The second largest Ukrainian Orthodox Church is that of the Kiev Patriarchate, the product of a 1992 schism in Ukraine's Orthodox community following the break-up of the Soviet Union and Ukraine's gaining independence in 1991. Followers of the Kiev Patriarchate make up the majority in the western half of the country, which had once been part of the Austro-Hungarian Empire.

Ukrainian nationalism developed late in the 19th century in the western half that had never been part of Tsarist Russia. The two halves were united in 1939 as a result of the partitioning of Poland between Nazi Germany and the Soviet Union. It is this western half that has provided the push to Ukraine's re-orientating westwards, as well as the strongest opposition to Moscow.

Last month's signing of a trade pact between the European Union and Ukraine flagged off the process of its eventual entry into the EU.

More than half of Russia's gas exports to western Europe flow through pipelines in Ukraine, which itself is one of the largest markets for Russian natural gas.

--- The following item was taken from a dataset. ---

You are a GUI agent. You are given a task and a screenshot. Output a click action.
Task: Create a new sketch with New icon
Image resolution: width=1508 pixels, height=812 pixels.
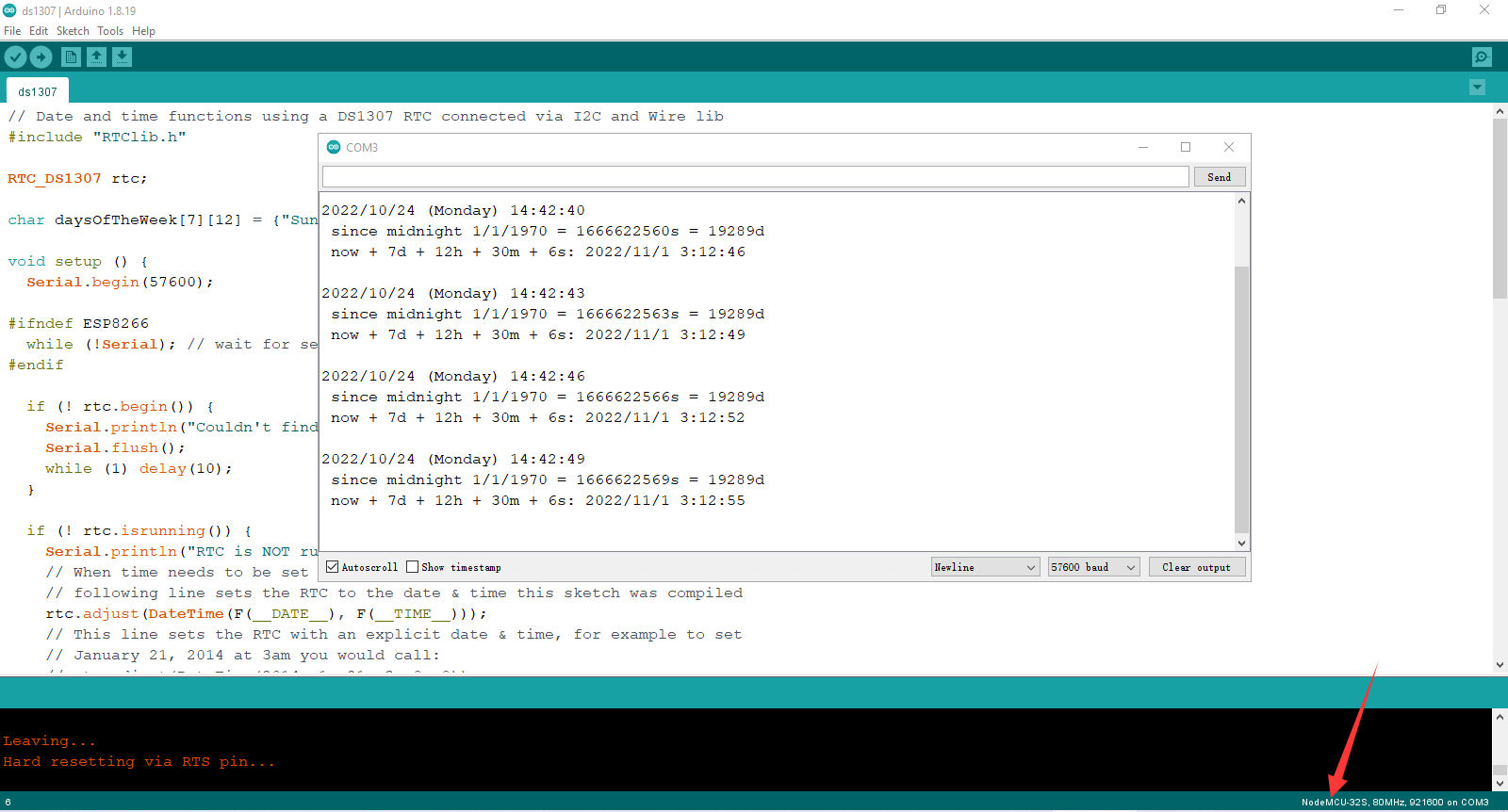71,57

Based on their special relationship, Russia has allowed Ukraine annual discounts of $15 billion on sale of gas, before supplies were stopped last month following a long-standing price dispute.

Russia has historically absorbed nine-tenths of Ukraine's high-value exports, while Russian companies are among the biggest investors in Ukraine, contributing over seven percent of foreign investments in 2013.

Speaking of Ukraine's eastern regions, which has a majority of Russian speakers, Russian President Vladimir Putin recently said on television: "I would like to remind you that what was called Novorossiya (New Russia) back in the Tsarist days, Kharkov, Lugansk, Donetsk, Kherson, Nikolayev and Odessa were not part of Ukraine back then. These territories were given to Ukraine in the 1920s by the Soviet government".

One isn't going into who's right and who's wrong. But facts, after all, are facts.